Kısıtlı Mühendislik Problemlerinin Karşılaştırmalı Ağırlık ve Maliyet Optimizasyonu

Mühendislik alanındaki gerçek dünya problemleri genellikle doğrusal olmayan veya kısıtlı tasarım problemleridir. Pek çok nedenden ötürü, bir mühendis yalnızca uygun şekilde çalışan herhangi bir tasarımı değil, en iyi tasarımı elde etmek ister. En iyi tasarımı belirleme sürecine optimizasyon denir. Optimizasyon ile mevcut kısıtlayıcıları sağlayarak belirli bir amaç fonksiyonunu elde edecek şekilde problemin en iyi tasarımı belirlenir. Bu çalışmada çeşitli eşitlik ve eşitsizlik kısıtlamaları olan çekme/basınç yayı, kaynaklı kiriş ve basınçlı kap tasarımları olmak üzere üç gerçek dünya mühendislik tasarım problemi optimize edilmeye çalışılmış, tasarım problemlerinin optimum değişkenleri belirlenmiştir. Optimizasyon sürecinde sekiz farklı algoritma kullanılmış, gerçek mühendislik problemlerine ait en iyi tasarımlar oluşturulmaya çalışılmıştır. Optimizasyon algoritmaları, meta-sezgisel algoritmaların alt dallarından olan evrimsel tabanlı, sürü tabanlı, matematik tabanlı ve fizik tabanlı algoritmalardan seçilmiştir. Bunların yanı sıra, algoritmaların sonuçları yakınsama eğrileri ve kutu grafikler yardımıyla birbirleri ile kıyaslanmıştır. Gri kurt algoritması her üç problemde de en başarılı performans gösteren algoritma olmuştur. Bunun yanı sıra, sürü tabanlı, fizik tabanlı ve matematik tabanlı algoritmalar gerçek mühendislik problemlerini optimize etmede diğer algoritmalardan daha iyi sonuç vermiştir.

İstenenler:
a) Optimizasyon metnine göre şu soruları yanıtlayınız:
(i) En iyi tasarımı belirleme sürecine ne ad verilir?
(ii) Optimizasyon sürecinde kaç farklı algoritma kullanılmıştır?
(iii) Üç problemin hepsinde en başarılı performansı hangi algoritma göstermiştir?
b) Optimizasyon metnini, son cümlesinden sonra gelecek biçimde sürdürerek yazınız.

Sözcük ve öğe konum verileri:
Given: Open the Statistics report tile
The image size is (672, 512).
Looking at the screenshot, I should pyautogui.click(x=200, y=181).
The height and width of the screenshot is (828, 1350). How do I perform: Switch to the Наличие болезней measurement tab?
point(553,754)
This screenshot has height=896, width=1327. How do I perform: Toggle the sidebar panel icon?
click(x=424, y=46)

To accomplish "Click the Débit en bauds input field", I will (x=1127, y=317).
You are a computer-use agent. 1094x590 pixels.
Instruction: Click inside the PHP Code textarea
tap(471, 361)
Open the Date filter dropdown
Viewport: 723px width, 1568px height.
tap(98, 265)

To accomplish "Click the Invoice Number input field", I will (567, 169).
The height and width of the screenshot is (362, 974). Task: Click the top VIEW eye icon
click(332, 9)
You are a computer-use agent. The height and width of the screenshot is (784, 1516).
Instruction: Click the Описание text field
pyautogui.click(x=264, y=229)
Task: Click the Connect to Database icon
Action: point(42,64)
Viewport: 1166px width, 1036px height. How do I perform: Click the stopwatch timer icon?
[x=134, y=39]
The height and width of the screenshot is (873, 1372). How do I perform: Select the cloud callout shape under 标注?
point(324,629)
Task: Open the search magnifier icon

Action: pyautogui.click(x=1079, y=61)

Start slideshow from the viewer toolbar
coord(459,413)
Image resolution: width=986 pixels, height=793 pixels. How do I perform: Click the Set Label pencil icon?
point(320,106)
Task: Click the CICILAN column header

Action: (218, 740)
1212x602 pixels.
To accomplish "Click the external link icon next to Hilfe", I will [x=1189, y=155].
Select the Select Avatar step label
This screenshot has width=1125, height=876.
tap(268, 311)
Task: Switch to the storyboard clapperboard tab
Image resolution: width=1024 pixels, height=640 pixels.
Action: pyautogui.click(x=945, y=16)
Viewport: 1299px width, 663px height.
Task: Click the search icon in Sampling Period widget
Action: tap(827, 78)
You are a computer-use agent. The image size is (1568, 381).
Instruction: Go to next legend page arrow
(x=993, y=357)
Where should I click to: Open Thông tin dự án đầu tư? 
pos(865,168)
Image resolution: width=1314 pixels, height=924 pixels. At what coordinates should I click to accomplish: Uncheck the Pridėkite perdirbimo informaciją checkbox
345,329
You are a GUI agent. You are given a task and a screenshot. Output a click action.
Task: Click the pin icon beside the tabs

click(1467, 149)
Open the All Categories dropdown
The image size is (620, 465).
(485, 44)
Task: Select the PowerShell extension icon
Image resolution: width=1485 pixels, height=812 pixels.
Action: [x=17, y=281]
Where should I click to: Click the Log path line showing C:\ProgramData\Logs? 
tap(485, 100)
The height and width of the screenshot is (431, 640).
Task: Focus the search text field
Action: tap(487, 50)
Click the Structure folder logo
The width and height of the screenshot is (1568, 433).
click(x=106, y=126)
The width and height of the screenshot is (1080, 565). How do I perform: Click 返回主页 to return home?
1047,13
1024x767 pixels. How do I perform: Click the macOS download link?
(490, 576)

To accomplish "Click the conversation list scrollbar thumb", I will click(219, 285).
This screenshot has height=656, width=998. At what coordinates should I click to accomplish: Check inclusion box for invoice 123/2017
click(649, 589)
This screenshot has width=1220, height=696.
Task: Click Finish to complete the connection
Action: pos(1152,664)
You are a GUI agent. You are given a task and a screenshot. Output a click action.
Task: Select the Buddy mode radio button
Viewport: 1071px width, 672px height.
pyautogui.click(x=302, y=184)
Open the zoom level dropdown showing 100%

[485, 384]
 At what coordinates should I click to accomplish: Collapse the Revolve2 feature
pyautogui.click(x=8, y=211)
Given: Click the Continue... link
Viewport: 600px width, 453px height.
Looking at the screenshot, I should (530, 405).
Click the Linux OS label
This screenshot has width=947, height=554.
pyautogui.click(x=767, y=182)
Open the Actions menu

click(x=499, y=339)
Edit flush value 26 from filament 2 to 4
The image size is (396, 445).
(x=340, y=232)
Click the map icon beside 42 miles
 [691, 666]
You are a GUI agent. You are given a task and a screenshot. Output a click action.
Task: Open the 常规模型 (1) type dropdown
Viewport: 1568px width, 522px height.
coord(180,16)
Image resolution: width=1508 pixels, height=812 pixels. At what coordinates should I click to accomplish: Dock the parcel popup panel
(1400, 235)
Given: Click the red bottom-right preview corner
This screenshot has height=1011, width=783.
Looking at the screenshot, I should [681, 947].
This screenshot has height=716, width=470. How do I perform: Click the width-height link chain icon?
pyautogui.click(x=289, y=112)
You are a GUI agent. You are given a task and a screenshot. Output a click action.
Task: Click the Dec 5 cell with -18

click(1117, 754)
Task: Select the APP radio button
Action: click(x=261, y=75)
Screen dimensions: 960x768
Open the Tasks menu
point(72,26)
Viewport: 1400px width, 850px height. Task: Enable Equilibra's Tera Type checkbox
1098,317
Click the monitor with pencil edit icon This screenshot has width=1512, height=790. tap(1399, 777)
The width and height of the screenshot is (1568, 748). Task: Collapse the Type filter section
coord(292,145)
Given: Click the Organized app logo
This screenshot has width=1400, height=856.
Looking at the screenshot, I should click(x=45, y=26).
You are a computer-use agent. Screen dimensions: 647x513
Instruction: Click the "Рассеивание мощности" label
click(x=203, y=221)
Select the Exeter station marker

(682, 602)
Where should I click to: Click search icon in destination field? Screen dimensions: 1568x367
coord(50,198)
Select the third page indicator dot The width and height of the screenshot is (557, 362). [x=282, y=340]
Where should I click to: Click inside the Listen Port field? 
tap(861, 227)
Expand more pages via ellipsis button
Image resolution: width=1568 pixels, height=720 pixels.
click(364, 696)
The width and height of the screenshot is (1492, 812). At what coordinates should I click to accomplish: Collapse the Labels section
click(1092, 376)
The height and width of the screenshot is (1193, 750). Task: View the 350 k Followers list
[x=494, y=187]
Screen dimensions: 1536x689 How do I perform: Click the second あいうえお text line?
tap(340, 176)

Yanıtlar:
a)
(i) Optimizasyon.
(ii) Sekiz.
(iii) Gri kurt algoritması.

b)
Anahtar Kelimeler:

Basınçlı kap tasarımı, çekme- germe yay tasarımı, kaynaklı kiriş tasarımı, optimizasyon

Comparative Weight and Cost Optımızation of Constraıned Engineering Problems

Real-world problems in engineering are often nonlinear or constrained design problems. For many reasons, an engineer wants to get the best design, not just any that works properly. The process of determining the best design is called optimization. With optimization, the best design of the problem is determined to achieve a specific objective function by providing the current constraints. In this study, three real-world engineering design problems are tried to be optimized, namely tension/compression spring, welded beam, and pressure vessel designs with various equalities and inequality constraints. In the optimization process, eight different algorithms are used, the best designs are created, and the optimum variables of the problems are determined. Optimization algorithms are selected from evolutionary-based, swarm-based, mathematics-based, and physics-based algorithms, which are sub-branches of metaheuristic algorithms. In addition, the results of the algorithms are compared with each other with the help of convergence curves and box graphs. The grey wolf algorithm is the algorithm that showed the most successful performance in all three problems. Besides, swarm-based, physics-based, and math-based algorithms performed better than other algorithms in optimizing real engineering problems.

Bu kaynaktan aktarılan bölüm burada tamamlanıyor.